#### What the task asks
Switch every "Instruction" in the items below to "Goal", and reproduce all the items with nothing else changed.

#### The input
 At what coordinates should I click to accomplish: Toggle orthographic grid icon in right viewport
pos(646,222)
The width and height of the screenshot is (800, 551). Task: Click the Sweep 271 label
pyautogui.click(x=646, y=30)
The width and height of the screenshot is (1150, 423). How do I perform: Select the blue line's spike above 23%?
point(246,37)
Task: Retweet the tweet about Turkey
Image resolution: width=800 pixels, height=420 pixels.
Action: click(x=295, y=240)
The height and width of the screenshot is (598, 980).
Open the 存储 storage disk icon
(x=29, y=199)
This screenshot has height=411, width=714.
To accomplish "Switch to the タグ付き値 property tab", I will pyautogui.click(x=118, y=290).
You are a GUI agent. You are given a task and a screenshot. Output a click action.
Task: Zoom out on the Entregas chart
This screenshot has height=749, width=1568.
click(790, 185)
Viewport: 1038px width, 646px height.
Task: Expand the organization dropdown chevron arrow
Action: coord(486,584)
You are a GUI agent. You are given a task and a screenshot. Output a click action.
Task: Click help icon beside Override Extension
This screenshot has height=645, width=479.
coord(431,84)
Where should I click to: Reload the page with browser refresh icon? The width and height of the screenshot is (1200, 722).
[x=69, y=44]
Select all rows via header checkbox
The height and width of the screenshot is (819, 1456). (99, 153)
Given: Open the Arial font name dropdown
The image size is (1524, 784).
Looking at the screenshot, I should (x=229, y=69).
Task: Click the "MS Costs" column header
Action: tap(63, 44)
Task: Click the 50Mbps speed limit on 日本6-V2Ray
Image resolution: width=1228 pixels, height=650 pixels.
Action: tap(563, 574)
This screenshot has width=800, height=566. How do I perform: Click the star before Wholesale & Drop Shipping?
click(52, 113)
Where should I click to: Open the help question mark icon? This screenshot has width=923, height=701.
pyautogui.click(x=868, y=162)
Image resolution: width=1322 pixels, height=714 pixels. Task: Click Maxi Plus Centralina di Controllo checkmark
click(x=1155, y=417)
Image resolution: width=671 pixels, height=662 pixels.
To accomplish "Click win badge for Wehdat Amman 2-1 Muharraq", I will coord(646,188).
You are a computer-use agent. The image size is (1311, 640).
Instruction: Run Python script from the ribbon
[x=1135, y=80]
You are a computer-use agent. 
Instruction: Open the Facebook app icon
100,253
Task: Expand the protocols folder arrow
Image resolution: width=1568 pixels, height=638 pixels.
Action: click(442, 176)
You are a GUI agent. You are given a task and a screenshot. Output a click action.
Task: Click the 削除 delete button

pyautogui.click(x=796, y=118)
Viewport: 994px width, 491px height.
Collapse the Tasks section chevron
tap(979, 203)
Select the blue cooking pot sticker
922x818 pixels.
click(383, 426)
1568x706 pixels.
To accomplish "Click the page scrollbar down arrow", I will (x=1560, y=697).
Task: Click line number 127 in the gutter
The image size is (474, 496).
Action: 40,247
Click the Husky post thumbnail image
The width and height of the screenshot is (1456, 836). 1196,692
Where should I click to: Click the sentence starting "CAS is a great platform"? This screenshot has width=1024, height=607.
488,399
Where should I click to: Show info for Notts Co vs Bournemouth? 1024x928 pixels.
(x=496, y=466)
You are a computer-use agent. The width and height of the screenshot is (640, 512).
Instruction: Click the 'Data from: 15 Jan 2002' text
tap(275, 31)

#### Exercise output
 At what coordinates should I click to accomplish: Toggle orthographic grid icon in right viewport
pos(646,222)
The width and height of the screenshot is (800, 551). Task: Click the Sweep 271 label
pyautogui.click(x=646, y=30)
The width and height of the screenshot is (1150, 423). How do I perform: Select the blue line's spike above 23%?
point(246,37)
Task: Retweet the tweet about Turkey
Image resolution: width=800 pixels, height=420 pixels.
Action: click(x=295, y=240)
The height and width of the screenshot is (598, 980).
Open the 存储 storage disk icon
(x=29, y=199)
This screenshot has height=411, width=714.
To accomplish "Switch to the タグ付き値 property tab", I will pyautogui.click(x=118, y=290).
You are a GUI agent. You are given a task and a screenshot. Output a click action.
Task: Zoom out on the Entregas chart
This screenshot has height=749, width=1568.
click(790, 185)
Viewport: 1038px width, 646px height.
Task: Expand the organization dropdown chevron arrow
Action: coord(486,584)
You are a GUI agent. You are given a task and a screenshot. Output a click action.
Task: Click help icon beside Override Extension
This screenshot has height=645, width=479.
coord(431,84)
Where should I click to: Reload the page with browser refresh icon? The width and height of the screenshot is (1200, 722).
[x=69, y=44]
Select all rows via header checkbox
The height and width of the screenshot is (819, 1456). (99, 153)
Given: Open the Arial font name dropdown
The image size is (1524, 784).
Looking at the screenshot, I should (x=229, y=69).
Task: Click the "MS Costs" column header
Action: tap(63, 44)
Task: Click the 50Mbps speed limit on 日本6-V2Ray
Image resolution: width=1228 pixels, height=650 pixels.
Action: tap(563, 574)
This screenshot has width=800, height=566. How do I perform: Click the star before Wholesale & Drop Shipping?
click(52, 113)
Where should I click to: Open the help question mark icon? This screenshot has width=923, height=701.
pyautogui.click(x=868, y=162)
Image resolution: width=1322 pixels, height=714 pixels. Task: Click Maxi Plus Centralina di Controllo checkmark
click(x=1155, y=417)
Image resolution: width=671 pixels, height=662 pixels.
To accomplish "Click win badge for Wehdat Amman 2-1 Muharraq", I will coord(646,188).
You are a computer-use agent. The image size is (1311, 640).
Goal: Run Python script from the ribbon
[x=1135, y=80]
You are a computer-use agent. 
Goal: Open the Facebook app icon
100,253
Task: Expand the protocols folder arrow
Image resolution: width=1568 pixels, height=638 pixels.
Action: click(442, 176)
You are a GUI agent. You are given a task and a screenshot. Output a click action.
Task: Click the 削除 delete button

pyautogui.click(x=796, y=118)
Viewport: 994px width, 491px height.
Collapse the Tasks section chevron
tap(979, 203)
Select the blue cooking pot sticker
922x818 pixels.
click(383, 426)
1568x706 pixels.
To accomplish "Click the page scrollbar down arrow", I will (x=1560, y=697).
Task: Click line number 127 in the gutter
The image size is (474, 496).
Action: 40,247
Click the Husky post thumbnail image
The width and height of the screenshot is (1456, 836). 1196,692
Where should I click to: Click the sentence starting "CAS is a great platform"? This screenshot has width=1024, height=607.
488,399
Where should I click to: Show info for Notts Co vs Bournemouth? 1024x928 pixels.
(x=496, y=466)
You are a computer-use agent. The width and height of the screenshot is (640, 512).
Goal: Click the 'Data from: 15 Jan 2002' text
tap(275, 31)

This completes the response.